» DIRECTION: Render the material below as a Markdown table with two columns, Row and Line. Number each line in order, skipping blank lines.

» PROVIDED INFORMATION:
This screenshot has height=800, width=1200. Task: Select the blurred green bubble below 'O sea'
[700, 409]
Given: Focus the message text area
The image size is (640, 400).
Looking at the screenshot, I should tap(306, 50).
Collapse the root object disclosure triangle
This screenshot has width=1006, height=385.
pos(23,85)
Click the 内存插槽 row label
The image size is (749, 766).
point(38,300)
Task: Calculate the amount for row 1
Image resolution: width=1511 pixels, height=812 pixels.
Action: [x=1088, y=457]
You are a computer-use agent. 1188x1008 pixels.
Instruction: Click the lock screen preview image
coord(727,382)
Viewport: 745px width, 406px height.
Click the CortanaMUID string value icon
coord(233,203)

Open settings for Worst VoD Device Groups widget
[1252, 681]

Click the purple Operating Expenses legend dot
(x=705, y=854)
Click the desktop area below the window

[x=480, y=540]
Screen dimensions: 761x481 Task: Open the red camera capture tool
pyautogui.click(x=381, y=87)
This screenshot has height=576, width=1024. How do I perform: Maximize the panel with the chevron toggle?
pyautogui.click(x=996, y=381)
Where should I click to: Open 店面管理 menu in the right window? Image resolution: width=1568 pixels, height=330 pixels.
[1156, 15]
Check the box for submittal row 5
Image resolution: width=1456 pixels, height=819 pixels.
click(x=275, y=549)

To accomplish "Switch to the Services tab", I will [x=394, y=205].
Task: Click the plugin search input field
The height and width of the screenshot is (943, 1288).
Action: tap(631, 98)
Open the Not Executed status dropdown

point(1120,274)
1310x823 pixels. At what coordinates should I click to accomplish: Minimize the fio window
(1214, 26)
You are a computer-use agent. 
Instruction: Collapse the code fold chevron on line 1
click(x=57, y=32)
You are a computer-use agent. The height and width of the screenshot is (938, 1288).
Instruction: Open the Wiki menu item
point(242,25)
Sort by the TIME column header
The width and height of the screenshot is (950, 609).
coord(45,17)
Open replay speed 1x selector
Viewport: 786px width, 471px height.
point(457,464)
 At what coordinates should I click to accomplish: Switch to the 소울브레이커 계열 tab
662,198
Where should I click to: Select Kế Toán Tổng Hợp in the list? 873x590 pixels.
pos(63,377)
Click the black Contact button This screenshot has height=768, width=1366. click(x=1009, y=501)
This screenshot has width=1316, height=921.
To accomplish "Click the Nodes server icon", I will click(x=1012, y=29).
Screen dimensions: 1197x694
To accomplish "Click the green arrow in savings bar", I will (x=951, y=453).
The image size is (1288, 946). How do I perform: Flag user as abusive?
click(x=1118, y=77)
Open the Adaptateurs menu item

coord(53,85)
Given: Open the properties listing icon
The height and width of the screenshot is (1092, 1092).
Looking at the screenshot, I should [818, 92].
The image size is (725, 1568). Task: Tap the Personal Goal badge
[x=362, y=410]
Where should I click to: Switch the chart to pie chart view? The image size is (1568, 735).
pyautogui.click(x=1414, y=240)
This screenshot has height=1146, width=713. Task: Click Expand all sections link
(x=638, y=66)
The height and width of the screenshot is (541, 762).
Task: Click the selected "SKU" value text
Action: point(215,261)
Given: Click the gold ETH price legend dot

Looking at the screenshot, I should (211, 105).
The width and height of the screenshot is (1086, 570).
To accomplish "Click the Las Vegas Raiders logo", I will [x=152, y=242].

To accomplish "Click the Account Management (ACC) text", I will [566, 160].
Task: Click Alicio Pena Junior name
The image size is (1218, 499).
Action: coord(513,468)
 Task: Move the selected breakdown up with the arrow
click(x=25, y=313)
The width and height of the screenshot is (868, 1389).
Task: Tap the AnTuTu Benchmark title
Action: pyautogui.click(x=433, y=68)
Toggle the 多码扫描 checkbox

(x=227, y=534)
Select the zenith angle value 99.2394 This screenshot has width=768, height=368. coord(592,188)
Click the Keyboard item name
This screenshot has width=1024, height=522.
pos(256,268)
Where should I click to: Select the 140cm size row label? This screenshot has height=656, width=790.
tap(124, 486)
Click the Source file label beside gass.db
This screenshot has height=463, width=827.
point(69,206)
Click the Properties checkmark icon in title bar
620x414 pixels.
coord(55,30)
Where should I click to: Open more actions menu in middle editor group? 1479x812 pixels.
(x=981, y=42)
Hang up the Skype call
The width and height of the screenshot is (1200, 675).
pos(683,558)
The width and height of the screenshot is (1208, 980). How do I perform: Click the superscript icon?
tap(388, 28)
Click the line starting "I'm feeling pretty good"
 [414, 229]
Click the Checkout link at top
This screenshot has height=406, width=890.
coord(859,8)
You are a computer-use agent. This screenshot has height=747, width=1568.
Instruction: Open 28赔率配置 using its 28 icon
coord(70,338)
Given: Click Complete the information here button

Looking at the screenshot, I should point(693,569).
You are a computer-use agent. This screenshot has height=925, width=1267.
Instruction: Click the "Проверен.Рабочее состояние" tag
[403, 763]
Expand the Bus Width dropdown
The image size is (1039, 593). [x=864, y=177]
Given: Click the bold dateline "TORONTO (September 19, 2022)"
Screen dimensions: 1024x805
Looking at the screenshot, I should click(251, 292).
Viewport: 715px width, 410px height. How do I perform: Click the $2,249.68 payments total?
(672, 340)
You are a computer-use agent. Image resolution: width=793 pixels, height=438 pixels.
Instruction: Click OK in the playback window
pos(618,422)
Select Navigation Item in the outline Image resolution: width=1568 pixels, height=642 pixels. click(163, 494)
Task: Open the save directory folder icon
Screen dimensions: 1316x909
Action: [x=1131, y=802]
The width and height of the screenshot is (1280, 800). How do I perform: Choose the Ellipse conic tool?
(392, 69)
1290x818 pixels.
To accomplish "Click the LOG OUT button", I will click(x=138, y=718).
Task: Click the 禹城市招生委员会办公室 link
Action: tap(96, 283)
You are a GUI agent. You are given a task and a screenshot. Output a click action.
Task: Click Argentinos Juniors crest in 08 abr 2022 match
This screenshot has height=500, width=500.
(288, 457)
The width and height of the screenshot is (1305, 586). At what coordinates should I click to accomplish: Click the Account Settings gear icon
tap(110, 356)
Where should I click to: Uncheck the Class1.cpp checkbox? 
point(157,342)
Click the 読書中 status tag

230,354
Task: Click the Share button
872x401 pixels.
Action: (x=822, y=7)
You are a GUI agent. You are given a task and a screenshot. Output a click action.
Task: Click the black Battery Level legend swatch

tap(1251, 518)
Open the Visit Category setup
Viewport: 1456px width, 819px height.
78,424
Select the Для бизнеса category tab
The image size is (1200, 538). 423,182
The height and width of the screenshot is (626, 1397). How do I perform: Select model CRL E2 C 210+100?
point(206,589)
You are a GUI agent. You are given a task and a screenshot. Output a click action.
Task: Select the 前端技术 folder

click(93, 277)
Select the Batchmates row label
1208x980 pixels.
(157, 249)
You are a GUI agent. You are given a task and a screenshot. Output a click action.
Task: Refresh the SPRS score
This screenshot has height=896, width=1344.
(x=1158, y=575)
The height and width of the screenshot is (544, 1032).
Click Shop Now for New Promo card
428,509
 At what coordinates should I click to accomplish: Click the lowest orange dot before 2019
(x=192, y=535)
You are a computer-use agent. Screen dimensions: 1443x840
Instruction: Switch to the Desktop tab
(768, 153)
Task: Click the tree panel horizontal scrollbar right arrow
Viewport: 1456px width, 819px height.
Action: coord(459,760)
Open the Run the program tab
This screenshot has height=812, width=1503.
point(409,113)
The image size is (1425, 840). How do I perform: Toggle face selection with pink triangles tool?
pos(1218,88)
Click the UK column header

» EXERCISE ANSWER:
| Row | Line |
|---|---|
| 1 | This screenshot has height=800, width=1200. Task: Select the blurred green bubble below 'O sea' |
| 2 | [700, 409] |
| 3 | Given: Focus the message text area |
| 4 | The image size is (640, 400). |
| 5 | Looking at the screenshot, I should tap(306, 50). |
| 6 | Collapse the root object disclosure triangle |
| 7 | This screenshot has width=1006, height=385. |
| 8 | pos(23,85) |
| 9 | Click the 内存插槽 row label |
| 10 | The image size is (749, 766). |
| 11 | point(38,300) |
| 12 | Task: Calculate the amount for row 1 |
| 13 | Image resolution: width=1511 pixels, height=812 pixels. |
| 14 | Action: [x=1088, y=457] |
| 15 | You are a computer-use agent. 1188x1008 pixels. |
| 16 | Instruction: Click the lock screen preview image |
| 17 | coord(727,382) |
| 18 | Viewport: 745px width, 406px height. |
| 19 | Click the CortanaMUID string value icon |
| 20 | coord(233,203) |
| 21 | Open settings for Worst VoD Device Groups widget |
| 22 | [1252, 681] |
| 23 | Click the purple Operating Expenses legend dot |
| 24 | (x=705, y=854) |
| 25 | Click the desktop area below the window |
| 26 | [x=480, y=540] |
| 27 | Screen dimensions: 761x481 Task: Open the red camera capture tool |
| 28 | pyautogui.click(x=381, y=87) |
| 29 | This screenshot has height=576, width=1024. How do I perform: Maximize the panel with the chevron toggle? |
| 30 | pyautogui.click(x=996, y=381) |
| 31 | Where should I click to: Open 店面管理 menu in the right window? Image resolution: width=1568 pixels, height=330 pixels. |
| 32 | [1156, 15] |
| 33 | Check the box for submittal row 5 |
| 34 | Image resolution: width=1456 pixels, height=819 pixels. |
| 35 | click(x=275, y=549) |
| 36 | To accomplish "Switch to the Services tab", I will [x=394, y=205]. |
| 37 | Task: Click the plugin search input field |
| 38 | The height and width of the screenshot is (943, 1288). |
| 39 | Action: tap(631, 98) |
| 40 | Open the Not Executed status dropdown |
| 41 | point(1120,274) |
| 42 | 1310x823 pixels. At what coordinates should I click to accomplish: Minimize the fio window |
| 43 | (1214, 26) |
| 44 | You are a computer-use agent.  |
| 45 | Instruction: Collapse the code fold chevron on line 1 |
| 46 | click(x=57, y=32) |
| 47 | You are a computer-use agent. The height and width of the screenshot is (938, 1288). |
| 48 | Instruction: Open the Wiki menu item |
| 49 | point(242,25) |
| 50 | Sort by the TIME column header |
| 51 | The width and height of the screenshot is (950, 609). |
| 52 | coord(45,17) |
| 53 | Open replay speed 1x selector |
| 54 | Viewport: 786px width, 471px height. |
| 55 | point(457,464) |
| 56 |  At what coordinates should I click to accomplish: Switch to the 소울브레이커 계열 tab |
| 57 | 662,198 |
| 58 | Where should I click to: Select Kế Toán Tổng Hợp in the list? 873x590 pixels. |
| 59 | pos(63,377) |
| 60 | Click the black Contact button This screenshot has height=768, width=1366. click(x=1009, y=501) |
| 61 | This screenshot has width=1316, height=921. |
| 62 | To accomplish "Click the Nodes server icon", I will click(x=1012, y=29). |
| 63 | Screen dimensions: 1197x694 |
| 64 | To accomplish "Click the green arrow in savings bar", I will (x=951, y=453). |
| 65 | The image size is (1288, 946). How do I perform: Flag user as abusive? |
| 66 | click(x=1118, y=77) |
| 67 | Open the Adaptateurs menu item |
| 68 | coord(53,85) |
| 69 | Given: Open the properties listing icon |
| 70 | The height and width of the screenshot is (1092, 1092). |
| 71 | Looking at the screenshot, I should [818, 92]. |
| 72 | The image size is (725, 1568). Task: Tap the Personal Goal badge |
| 73 | [x=362, y=410] |
| 74 | Where should I click to: Switch the chart to pie chart view? The image size is (1568, 735). |
| 75 | pyautogui.click(x=1414, y=240) |
| 76 | This screenshot has height=1146, width=713. Task: Click Expand all sections link |
| 77 | (x=638, y=66) |
| 78 | The height and width of the screenshot is (541, 762). |
| 79 | Task: Click the selected "SKU" value text |
| 80 | Action: point(215,261) |
| 81 | Given: Click the gold ETH price legend dot |
| 82 | Looking at the screenshot, I should (211, 105). |
| 83 | The width and height of the screenshot is (1086, 570). |
| 84 | To accomplish "Click the Las Vegas Raiders logo", I will [x=152, y=242]. |
| 85 | To accomplish "Click the Account Management (ACC) text", I will [566, 160]. |
| 86 | Task: Click Alicio Pena Junior name |
| 87 | The image size is (1218, 499). |
| 88 | Action: coord(513,468) |
| 89 |  Task: Move the selected breakdown up with the arrow |
| 90 | click(x=25, y=313) |
| 91 | The width and height of the screenshot is (868, 1389). |
| 92 | Task: Tap the AnTuTu Benchmark title |
| 93 | Action: pyautogui.click(x=433, y=68) |
| 94 | Toggle the 多码扫描 checkbox |
| 95 | (x=227, y=534) |
| 96 | Select the zenith angle value 99.2394 This screenshot has width=768, height=368. coord(592,188) |
| 97 | Click the Keyboard item name |
| 98 | This screenshot has width=1024, height=522. |
| 99 | pos(256,268) |
| 100 | Where should I click to: Select the 140cm size row label? This screenshot has height=656, width=790. |
| 101 | tap(124, 486) |
| 102 | Click the Source file label beside gass.db |
| 103 | This screenshot has height=463, width=827. |
| 104 | point(69,206) |
| 105 | Click the Properties checkmark icon in title bar |
| 106 | 620x414 pixels. |
| 107 | coord(55,30) |
| 108 | Where should I click to: Open more actions menu in middle editor group? 1479x812 pixels. |
| 109 | (x=981, y=42) |
| 110 | Hang up the Skype call |
| 111 | The width and height of the screenshot is (1200, 675). |
| 112 | pos(683,558) |
| 113 | The width and height of the screenshot is (1208, 980). How do I perform: Click the superscript icon? |
| 114 | tap(388, 28) |
| 115 | Click the line starting "I'm feeling pretty good" |
| 116 |  [414, 229] |
| 117 | Click the Checkout link at top |
| 118 | This screenshot has height=406, width=890. |
| 119 | coord(859,8) |
| 120 | You are a computer-use agent. This screenshot has height=747, width=1568. |
| 121 | Instruction: Open 28赔率配置 using its 28 icon |
| 122 | coord(70,338) |
| 123 | Given: Click Complete the information here button |
| 124 | Looking at the screenshot, I should point(693,569). |
| 125 | You are a computer-use agent. This screenshot has height=925, width=1267. |
| 126 | Instruction: Click the "Проверен.Рабочее состояние" tag |
| 127 | [403, 763] |
| 128 | Expand the Bus Width dropdown |
| 129 | The image size is (1039, 593). [x=864, y=177] |
| 130 | Given: Click the bold dateline "TORONTO (September 19, 2022)" |
| 131 | Screen dimensions: 1024x805 |
| 132 | Looking at the screenshot, I should click(251, 292). |
| 133 | Viewport: 715px width, 410px height. How do I perform: Click the $2,249.68 payments total? |
| 134 | (672, 340) |
| 135 | You are a computer-use agent. Image resolution: width=793 pixels, height=438 pixels. |
| 136 | Instruction: Click OK in the playback window |
| 137 | pos(618,422) |
| 138 | Select Navigation Item in the outline Image resolution: width=1568 pixels, height=642 pixels. click(163, 494) |
| 139 | Task: Open the save directory folder icon |
| 140 | Screen dimensions: 1316x909 |
| 141 | Action: [x=1131, y=802] |
| 142 | The width and height of the screenshot is (1280, 800). How do I perform: Choose the Ellipse conic tool? |
| 143 | (392, 69) |
| 144 | 1290x818 pixels. |
| 145 | To accomplish "Click the LOG OUT button", I will click(x=138, y=718). |
| 146 | Task: Click the 禹城市招生委员会办公室 link |
| 147 | Action: tap(96, 283) |
| 148 | You are a GUI agent. You are given a task and a screenshot. Output a click action. |
| 149 | Task: Click Argentinos Juniors crest in 08 abr 2022 match |
| 150 | This screenshot has height=500, width=500. |
| 151 | (288, 457) |
| 152 | The width and height of the screenshot is (1305, 586). At what coordinates should I click to accomplish: Click the Account Settings gear icon |
| 153 | tap(110, 356) |
| 154 | Where should I click to: Uncheck the Class1.cpp checkbox?  |
| 155 | point(157,342) |
| 156 | Click the 読書中 status tag |
| 157 | 230,354 |
| 158 | Task: Click the Share button |
| 159 | 872x401 pixels. |
| 160 | Action: (x=822, y=7) |
| 161 | You are a GUI agent. You are given a task and a screenshot. Output a click action. |
| 162 | Task: Click the black Battery Level legend swatch |
| 163 | tap(1251, 518) |
| 164 | Open the Visit Category setup |
| 165 | Viewport: 1456px width, 819px height. |
| 166 | 78,424 |
| 167 | Select the Для бизнеса category tab |
| 168 | The image size is (1200, 538). 423,182 |
| 169 | The height and width of the screenshot is (626, 1397). How do I perform: Select model CRL E2 C 210+100? |
| 170 | point(206,589) |
| 171 | You are a GUI agent. You are given a task and a screenshot. Output a click action. |
| 172 | Task: Select the 前端技术 folder |
| 173 | click(93, 277) |
| 174 | Select the Batchmates row label |
| 175 | 1208x980 pixels. |
| 176 | (157, 249) |
| 177 | You are a GUI agent. You are given a task and a screenshot. Output a click action. |
| 178 | Task: Refresh the SPRS score |
| 179 | This screenshot has height=896, width=1344. |
| 180 | (x=1158, y=575) |
| 181 | The height and width of the screenshot is (544, 1032). |
| 182 | Click Shop Now for New Promo card |
| 183 | 428,509 |
| 184 |  At what coordinates should I click to accomplish: Click the lowest orange dot before 2019 |
| 185 | (x=192, y=535) |
| 186 | You are a computer-use agent. Screen dimensions: 1443x840 |
| 187 | Instruction: Switch to the Desktop tab |
| 188 | (768, 153) |
| 189 | Task: Click the tree panel horizontal scrollbar right arrow |
| 190 | Viewport: 1456px width, 819px height. |
| 191 | Action: coord(459,760) |
| 192 | Open the Run the program tab |
| 193 | This screenshot has height=812, width=1503. |
| 194 | point(409,113) |
| 195 | The image size is (1425, 840). How do I perform: Toggle face selection with pink triangles tool? |
| 196 | pos(1218,88) |
| 197 | Click the UK column header |